In a collaborative effort, Tim Pouch and Jenn Nichols worked to create finding aids for the MSS 093 Commonplaces, Albums and Scrapbooks collection. They are both graduate students in the MA in Historic Preservation and the Museum Studies Certificate programs. This internship experience was in conjunction with Dr. Theresa Snyder’s MSST 602 Curatorship and Management of Archives and Paper Collections.
MSS 093 Commonplaces, Albums and Scrapbooks is an artificial collection; acquiring it began under the leadership of Nat Puffer, former Associate University Librarian for Collections. The scrapbooks that we encountered in this collection primarily dated from the mid-nineteenth to the early-twentieth centuries.
The goals of our project were to review the scrapbooks and create concise descriptions based on their content. The information we gathered about the scrapbooks was then entered into an MS Word template that is used to generate the EAD-XML code.
Trends that were apparent to us include holiday cards, prayer cards, visiting cards, newspaper and magazine clippings, and scraps depicting flowers, children, animals, cherubs and landmarks. The compositions of these scrapbooks ranged from thematic to eclectic arrangements.

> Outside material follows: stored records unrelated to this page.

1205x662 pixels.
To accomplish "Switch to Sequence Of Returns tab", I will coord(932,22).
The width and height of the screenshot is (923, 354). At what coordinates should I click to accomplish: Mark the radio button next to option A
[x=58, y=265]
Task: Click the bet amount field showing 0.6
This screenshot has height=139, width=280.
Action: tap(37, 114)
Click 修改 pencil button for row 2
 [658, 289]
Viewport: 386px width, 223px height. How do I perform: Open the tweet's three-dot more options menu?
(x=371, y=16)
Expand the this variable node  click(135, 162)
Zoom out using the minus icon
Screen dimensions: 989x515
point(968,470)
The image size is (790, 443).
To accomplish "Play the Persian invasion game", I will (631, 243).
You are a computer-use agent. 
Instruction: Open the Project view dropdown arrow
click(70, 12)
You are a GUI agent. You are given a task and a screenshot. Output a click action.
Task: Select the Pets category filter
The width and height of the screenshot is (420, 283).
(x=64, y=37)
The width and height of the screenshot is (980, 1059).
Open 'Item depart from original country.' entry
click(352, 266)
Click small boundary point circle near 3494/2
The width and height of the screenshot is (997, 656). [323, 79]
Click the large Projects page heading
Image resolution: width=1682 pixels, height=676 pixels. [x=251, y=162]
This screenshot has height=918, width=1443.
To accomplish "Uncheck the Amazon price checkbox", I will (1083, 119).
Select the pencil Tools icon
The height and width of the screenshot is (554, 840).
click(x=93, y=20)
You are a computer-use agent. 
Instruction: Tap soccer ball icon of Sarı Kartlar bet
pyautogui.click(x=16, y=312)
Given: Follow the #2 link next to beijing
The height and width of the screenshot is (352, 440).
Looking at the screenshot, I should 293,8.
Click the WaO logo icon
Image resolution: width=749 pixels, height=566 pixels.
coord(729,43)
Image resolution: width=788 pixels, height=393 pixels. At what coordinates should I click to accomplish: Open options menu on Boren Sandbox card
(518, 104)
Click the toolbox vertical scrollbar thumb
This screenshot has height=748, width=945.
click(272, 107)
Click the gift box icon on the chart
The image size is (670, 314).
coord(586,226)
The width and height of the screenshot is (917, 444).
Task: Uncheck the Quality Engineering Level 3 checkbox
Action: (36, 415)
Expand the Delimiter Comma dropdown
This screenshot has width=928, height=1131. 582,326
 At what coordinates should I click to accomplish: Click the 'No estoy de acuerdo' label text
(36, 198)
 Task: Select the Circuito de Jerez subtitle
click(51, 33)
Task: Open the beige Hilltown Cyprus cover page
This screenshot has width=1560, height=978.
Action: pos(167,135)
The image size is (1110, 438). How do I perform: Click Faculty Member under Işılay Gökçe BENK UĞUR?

This collection offers researchers an abundance of potential sources of social history and examples of print culture.
Ladies’ fashions in the period of the day can be seen in many of these scrapbooks.
Trade cards were a popular form of advertising ephemera often included in these albums, many representative of the early history of modern companies.
Since many of the scrapbooks were created either by or specifically for children, they naturally have many images that would appeal to young audiences, such as animals, flowers and cherubs.
It has been our unique privilege to work with Special Collections Manuscripts and Archives Department on this project. We hope that our contributions to the processing of these scrapbooks help to further the creation of online finding aids for this collection. We look forward to seeing these finding aids available for use by the University and independent researchers.